RECORDED DATA:
+++

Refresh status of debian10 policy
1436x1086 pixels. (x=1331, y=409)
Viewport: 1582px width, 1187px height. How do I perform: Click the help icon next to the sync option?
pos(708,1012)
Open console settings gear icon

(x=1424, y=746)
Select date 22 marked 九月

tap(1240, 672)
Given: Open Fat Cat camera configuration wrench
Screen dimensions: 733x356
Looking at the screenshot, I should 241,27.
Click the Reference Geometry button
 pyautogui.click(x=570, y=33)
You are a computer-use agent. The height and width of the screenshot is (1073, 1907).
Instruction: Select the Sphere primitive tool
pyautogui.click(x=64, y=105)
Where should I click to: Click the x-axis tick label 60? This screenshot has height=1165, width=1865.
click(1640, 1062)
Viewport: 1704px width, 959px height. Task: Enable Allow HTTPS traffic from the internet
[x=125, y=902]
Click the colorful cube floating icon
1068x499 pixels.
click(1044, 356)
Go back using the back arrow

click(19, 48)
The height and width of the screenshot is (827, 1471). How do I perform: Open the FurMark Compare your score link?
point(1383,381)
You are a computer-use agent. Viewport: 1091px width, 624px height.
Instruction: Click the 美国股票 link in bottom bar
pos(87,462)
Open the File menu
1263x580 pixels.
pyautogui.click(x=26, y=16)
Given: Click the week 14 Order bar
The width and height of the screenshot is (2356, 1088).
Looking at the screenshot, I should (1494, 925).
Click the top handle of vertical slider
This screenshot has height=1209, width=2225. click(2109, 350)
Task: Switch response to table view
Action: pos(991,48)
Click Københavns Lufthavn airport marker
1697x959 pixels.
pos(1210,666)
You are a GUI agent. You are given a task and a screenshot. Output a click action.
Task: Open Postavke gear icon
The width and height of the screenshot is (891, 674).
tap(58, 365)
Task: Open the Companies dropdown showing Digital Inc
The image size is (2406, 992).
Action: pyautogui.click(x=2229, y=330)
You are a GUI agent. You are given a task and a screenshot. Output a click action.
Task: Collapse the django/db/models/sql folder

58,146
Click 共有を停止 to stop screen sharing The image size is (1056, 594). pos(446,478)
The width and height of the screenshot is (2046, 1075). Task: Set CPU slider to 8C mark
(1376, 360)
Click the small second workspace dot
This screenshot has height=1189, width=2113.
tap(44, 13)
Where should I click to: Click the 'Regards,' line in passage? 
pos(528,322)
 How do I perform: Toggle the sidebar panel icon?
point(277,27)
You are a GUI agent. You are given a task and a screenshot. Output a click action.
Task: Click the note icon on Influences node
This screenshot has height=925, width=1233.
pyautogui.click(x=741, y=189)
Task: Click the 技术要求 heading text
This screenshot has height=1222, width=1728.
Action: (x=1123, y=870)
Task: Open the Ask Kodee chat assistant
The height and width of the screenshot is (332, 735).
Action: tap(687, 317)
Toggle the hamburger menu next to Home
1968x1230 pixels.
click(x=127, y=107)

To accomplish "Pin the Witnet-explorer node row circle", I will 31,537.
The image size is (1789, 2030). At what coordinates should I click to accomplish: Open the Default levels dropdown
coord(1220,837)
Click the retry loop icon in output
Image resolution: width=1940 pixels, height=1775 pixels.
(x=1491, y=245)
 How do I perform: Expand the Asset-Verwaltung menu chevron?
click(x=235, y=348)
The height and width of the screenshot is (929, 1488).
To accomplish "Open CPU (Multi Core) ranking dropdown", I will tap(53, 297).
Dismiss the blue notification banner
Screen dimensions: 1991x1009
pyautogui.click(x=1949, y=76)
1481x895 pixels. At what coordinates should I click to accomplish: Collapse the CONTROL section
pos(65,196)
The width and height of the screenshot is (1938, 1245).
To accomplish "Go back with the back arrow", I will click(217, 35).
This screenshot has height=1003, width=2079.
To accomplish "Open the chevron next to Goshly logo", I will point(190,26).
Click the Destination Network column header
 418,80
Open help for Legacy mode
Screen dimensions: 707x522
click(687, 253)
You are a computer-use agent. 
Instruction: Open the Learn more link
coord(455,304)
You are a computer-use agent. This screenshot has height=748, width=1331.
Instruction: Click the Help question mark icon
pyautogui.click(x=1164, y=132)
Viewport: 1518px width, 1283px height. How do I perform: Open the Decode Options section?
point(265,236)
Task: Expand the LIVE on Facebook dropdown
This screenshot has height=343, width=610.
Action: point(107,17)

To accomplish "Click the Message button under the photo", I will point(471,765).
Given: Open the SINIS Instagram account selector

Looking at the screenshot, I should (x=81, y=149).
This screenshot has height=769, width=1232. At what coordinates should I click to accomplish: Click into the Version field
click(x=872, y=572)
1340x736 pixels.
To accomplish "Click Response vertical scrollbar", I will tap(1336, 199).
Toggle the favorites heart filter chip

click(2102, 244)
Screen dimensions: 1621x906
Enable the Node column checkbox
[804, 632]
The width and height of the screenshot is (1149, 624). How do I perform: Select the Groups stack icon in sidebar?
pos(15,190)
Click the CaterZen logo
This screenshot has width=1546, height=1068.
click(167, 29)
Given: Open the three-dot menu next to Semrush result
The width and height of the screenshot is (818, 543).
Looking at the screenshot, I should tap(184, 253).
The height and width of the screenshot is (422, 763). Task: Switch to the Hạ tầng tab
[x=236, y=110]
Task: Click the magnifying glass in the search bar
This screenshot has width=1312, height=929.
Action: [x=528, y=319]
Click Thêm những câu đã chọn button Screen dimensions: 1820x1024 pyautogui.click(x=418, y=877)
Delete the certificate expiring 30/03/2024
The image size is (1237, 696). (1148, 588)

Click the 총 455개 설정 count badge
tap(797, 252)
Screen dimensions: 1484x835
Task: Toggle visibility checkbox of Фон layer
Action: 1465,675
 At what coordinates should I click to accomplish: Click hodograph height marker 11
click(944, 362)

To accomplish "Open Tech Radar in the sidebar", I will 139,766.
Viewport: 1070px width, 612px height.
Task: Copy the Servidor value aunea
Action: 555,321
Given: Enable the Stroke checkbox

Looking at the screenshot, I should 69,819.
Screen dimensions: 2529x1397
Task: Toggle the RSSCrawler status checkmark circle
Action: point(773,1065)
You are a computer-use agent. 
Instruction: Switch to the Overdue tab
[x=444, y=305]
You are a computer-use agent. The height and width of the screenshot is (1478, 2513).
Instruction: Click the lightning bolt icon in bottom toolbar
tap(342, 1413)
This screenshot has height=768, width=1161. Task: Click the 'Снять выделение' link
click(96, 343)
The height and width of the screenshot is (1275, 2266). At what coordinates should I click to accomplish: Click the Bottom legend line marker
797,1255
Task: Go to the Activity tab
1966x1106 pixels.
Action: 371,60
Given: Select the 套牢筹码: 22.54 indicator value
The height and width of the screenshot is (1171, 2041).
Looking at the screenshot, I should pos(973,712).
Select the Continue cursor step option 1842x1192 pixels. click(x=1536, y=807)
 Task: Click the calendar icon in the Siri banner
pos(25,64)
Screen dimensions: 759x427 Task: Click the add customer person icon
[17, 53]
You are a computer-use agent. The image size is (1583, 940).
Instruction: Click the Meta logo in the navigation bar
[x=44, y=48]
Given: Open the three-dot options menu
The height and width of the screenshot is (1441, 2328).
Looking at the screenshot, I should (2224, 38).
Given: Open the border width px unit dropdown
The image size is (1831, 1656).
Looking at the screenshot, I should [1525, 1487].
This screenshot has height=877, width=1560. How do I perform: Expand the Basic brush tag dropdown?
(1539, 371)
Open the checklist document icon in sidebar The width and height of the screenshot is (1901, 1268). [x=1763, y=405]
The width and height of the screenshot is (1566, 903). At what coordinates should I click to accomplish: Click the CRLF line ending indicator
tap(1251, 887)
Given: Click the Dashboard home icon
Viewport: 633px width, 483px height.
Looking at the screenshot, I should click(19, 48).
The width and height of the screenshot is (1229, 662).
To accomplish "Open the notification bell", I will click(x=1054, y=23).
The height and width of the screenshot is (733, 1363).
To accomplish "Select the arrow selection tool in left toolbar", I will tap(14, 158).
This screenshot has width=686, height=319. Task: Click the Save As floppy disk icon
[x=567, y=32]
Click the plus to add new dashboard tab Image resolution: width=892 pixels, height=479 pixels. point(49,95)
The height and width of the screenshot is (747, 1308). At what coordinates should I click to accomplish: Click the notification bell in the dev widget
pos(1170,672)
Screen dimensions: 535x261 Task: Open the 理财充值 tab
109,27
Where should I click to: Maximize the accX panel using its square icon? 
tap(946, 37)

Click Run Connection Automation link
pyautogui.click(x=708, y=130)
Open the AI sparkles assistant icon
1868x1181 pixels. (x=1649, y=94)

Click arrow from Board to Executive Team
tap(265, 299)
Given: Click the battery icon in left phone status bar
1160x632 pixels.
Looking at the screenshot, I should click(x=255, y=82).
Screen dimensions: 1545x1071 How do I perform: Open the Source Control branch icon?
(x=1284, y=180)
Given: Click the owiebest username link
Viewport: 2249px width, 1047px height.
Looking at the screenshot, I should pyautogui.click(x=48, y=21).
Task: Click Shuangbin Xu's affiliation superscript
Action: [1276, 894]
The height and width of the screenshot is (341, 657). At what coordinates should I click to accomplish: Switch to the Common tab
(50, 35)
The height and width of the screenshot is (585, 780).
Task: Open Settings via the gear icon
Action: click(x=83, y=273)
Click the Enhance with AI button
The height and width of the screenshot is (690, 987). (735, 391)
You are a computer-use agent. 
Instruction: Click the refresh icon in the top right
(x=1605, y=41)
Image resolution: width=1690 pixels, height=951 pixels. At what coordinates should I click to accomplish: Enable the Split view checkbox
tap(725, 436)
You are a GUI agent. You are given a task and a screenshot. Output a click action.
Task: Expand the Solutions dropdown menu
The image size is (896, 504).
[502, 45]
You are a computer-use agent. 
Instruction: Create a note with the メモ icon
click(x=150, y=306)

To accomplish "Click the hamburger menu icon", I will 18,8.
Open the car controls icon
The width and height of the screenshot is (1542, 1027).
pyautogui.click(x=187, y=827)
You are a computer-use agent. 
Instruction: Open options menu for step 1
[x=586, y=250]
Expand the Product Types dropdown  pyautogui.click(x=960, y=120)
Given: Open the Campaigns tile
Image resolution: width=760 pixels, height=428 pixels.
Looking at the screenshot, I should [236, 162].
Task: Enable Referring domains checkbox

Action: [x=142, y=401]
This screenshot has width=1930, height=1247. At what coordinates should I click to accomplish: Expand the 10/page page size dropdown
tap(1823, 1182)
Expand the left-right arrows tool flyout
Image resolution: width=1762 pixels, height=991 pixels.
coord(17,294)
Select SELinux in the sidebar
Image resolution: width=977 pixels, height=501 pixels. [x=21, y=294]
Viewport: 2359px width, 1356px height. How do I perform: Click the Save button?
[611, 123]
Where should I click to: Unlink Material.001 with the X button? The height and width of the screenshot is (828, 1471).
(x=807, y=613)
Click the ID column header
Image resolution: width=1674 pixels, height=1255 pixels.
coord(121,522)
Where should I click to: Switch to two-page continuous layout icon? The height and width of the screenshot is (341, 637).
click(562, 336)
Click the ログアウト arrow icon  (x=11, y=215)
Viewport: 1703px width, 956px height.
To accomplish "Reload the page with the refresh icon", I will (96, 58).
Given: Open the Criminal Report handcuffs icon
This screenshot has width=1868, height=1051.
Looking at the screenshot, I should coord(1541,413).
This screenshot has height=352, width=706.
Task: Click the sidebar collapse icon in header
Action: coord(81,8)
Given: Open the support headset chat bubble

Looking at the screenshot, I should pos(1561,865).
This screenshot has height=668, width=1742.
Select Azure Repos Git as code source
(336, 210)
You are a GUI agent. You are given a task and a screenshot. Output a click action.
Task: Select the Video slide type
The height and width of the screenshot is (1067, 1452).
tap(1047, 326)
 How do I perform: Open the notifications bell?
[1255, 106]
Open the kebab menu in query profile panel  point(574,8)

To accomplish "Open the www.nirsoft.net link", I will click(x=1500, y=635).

+++

REQUIRED ACTION:
Using the entries above, give again exactly the lines from the line holding "You are a computer-use agent. The image" through the line holding "Given: Open the three-dot options menu". Include both end lines and nothing else.

TASK ANSWER:
You are a computer-use agent. The image size is (1583, 940).
Instruction: Click the Meta logo in the navigation bar
[x=44, y=48]
Given: Open the three-dot options menu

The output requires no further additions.